I got this problem from my group theory's lecture.
If $m,n>1$ and $m$ is a multiple of $n$, then
$$ {\mathbb{Z}_{m}}/{\mathbb{Z}_{n}} \cong \mathbb{Z}_{\frac{m}{n}} $$
My attempt: Define a function $f:\mathbb{Z}_{m}\rightarrow{\mathbb{Z_{\frac{m}{n}}}}$ such that for every $z\in{\mathbb{Z}} \text{ } \text{ } f([z]_{m})=[z]_{\frac{m}{n}}$, and testing specific cases in $n$ and $m$ I've found that $Ker(f) \cong \mathbb{Z}_{n}$, to show this in the general case the problem is reduced to prove for every $n$ and $m$ multiple of n
$$ \{ a <m \text{ } | \text{ } a|\frac{m}{n} \}$$
must have $n$ elements. But I can't find a way to prove this. Any hint?

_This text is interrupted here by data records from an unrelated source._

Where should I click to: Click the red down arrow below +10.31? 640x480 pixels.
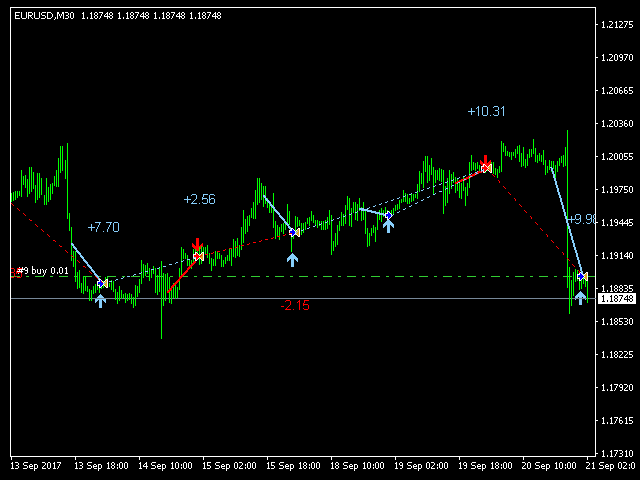tap(485, 161)
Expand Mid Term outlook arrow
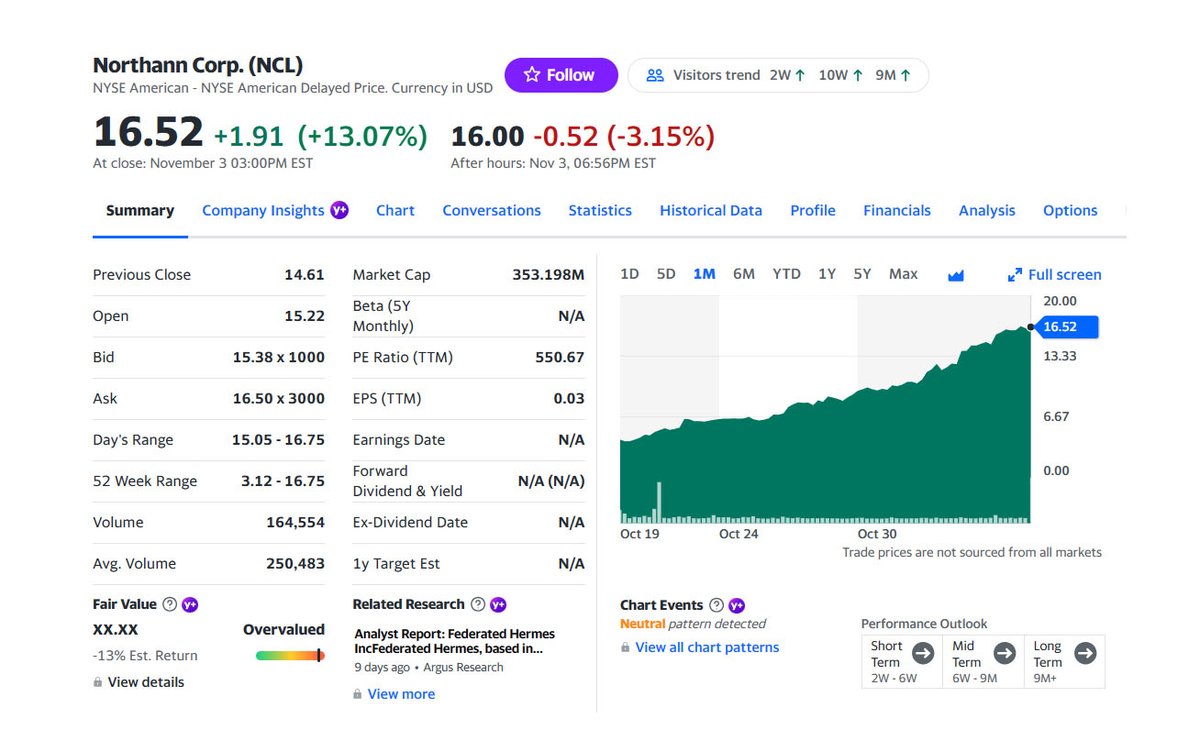Image resolution: width=1200 pixels, height=752 pixels. (1008, 654)
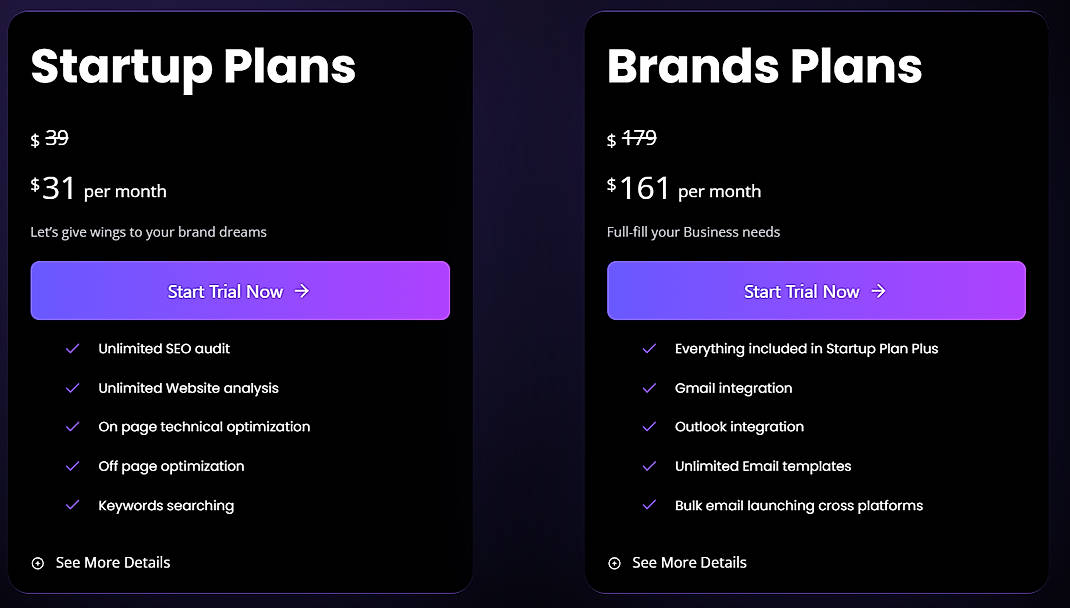This screenshot has width=1070, height=608.
Task: Start trial for the Startup plan
Action: click(x=240, y=290)
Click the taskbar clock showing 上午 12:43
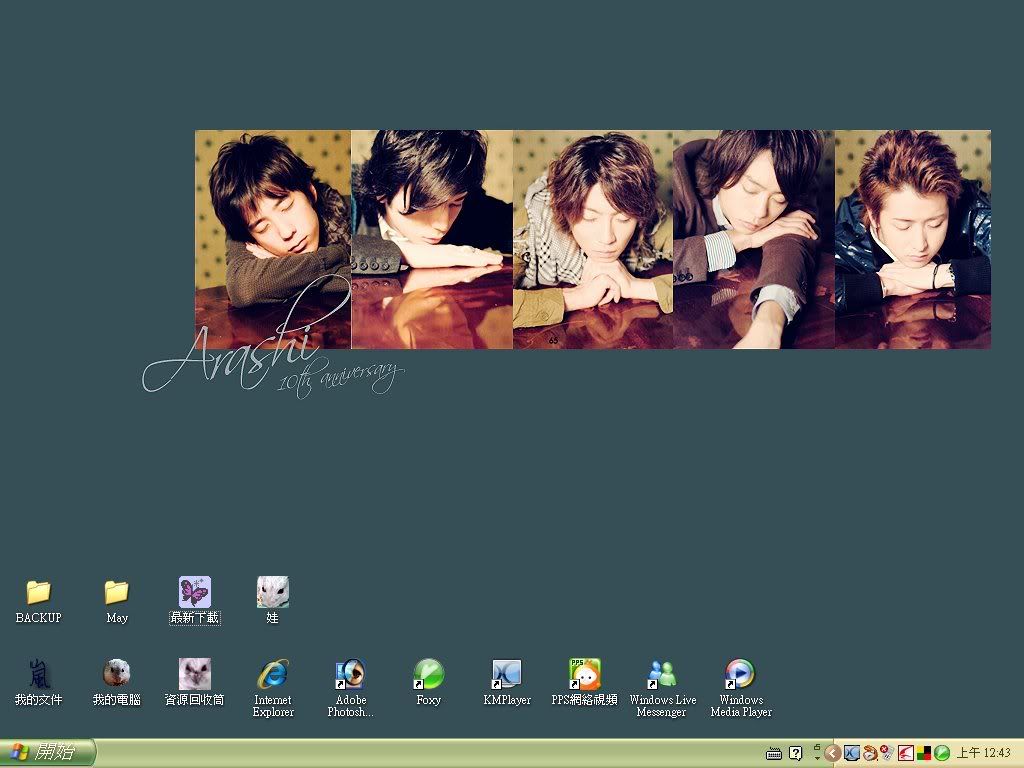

To prove that two groups are isomrphic, you need to give an isomorphism (an invertible homomorphism), your map is a good choice , but you need to verify that it is well defined (it does not depend on the representative of classe, i.e., $a\cong b[m]\implies a\cong b[\frac{m}{n}]$), then it is homomorphism ,surjective and that $\ker(f)\cong \mathbb{Z}_{n}$,more specifically $\ker(f)=\langle[\frac{m}{n}]\rangle$ (one inclusion is trivial$\langle[\frac{m}{n}]\rangle\subset \ker(f)$ and u can prove the other direction using surjectivity by applying the first isomorphism theorem).